MadSci Network: Computer Science
Query:

Re: This stuff is crazy--please go through the question

Date: Mon Sep 21 13:14:40 2009
Posted By: Mark Huber, Associate Professor, Mathematics and Computer Science
Area of science: Computer Science
ID: 1247894176.Cs
Message:

Answer to MadSci Question about time series using Google data

Question: This stuff is crazy--please go through the question
From: vijaypura
Grade: grad (non-science)
City: bangalore, State/Prov.: karnataka Country: INDIA
Area: Computer Science Message ID Number: 1247894176.Cs

This is about the google search engine-one can create trends in english phrases with reference to different point of time in future, for example I created a phrase "Millions","Perish","Floods","Jan","2009"-I varied the date - number of records fetched peaked during-may,aug & dec 2010.2011,2013 & 2014 fetched minimum records.I checked it with my known marriage dates, where people have not even used internet-it tallies.Here we are actually creating a time-series for occurance of phrases.Is it just random or coincidence or what is it?You too can try it before answering this question.


So when I tried your first query "Millions Perish Floods Jan 2009", Google returned 1,320,000 entries. When I tried "Millions Perish Floods May 2010", Google returns 531,000 entries. The numbers change as the date is changed, until "Millions Perish Floods Dec 2014" returns 18,100 entries.

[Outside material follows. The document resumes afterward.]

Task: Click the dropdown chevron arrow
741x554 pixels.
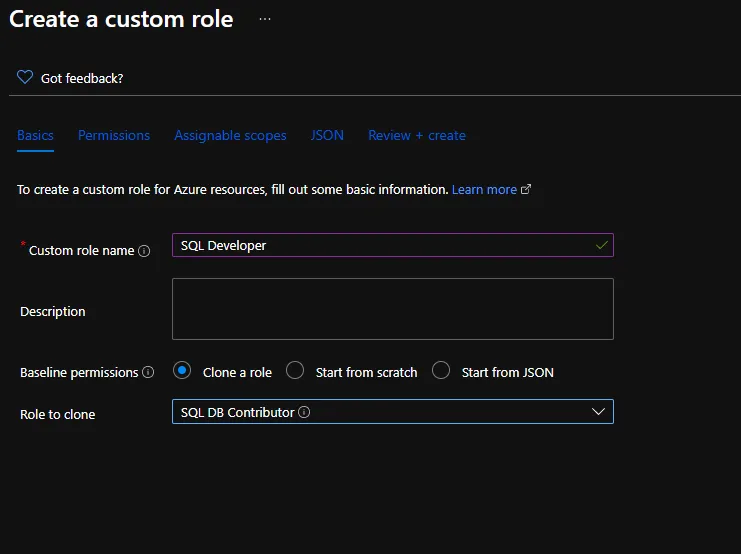Action: tap(599, 412)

Unfortunately for would be prognosticators, this effect just comes from the fact that humans like to think about the future, but as you move farther in the future, fewer people have written comments/blog entries/tweets about the date.

In fact, many of these pages (as might be expected) are blog entries about people discussing possible apocolyptic futures. People love to scare themselves, and as we get older one of the scariest things imaginable is some enormous planetary event like an asteroid collision that would topple entire civiliations.

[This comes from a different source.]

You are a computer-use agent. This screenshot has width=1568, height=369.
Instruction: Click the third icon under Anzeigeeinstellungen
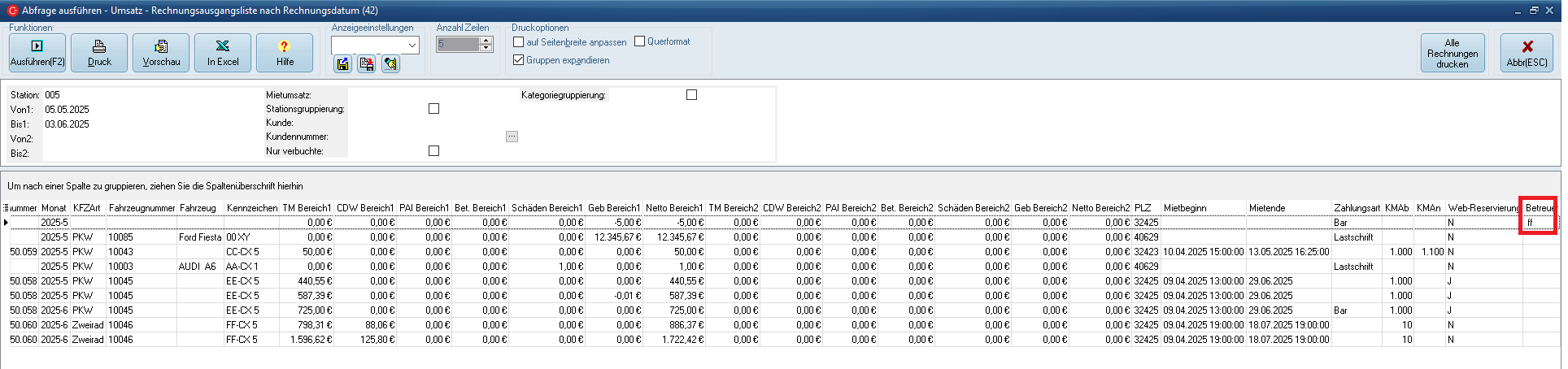(390, 64)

Fortunately, just because people discuss such things does not mean that they will happen. It is important to work on the problems the world faces that we can do something about.

So to answer your question, the results that you noted are most definitely not purely random: they are an artifact of the way that humanity tries to make sense of the world. But that does not mean that you should try to use these results to predict future events!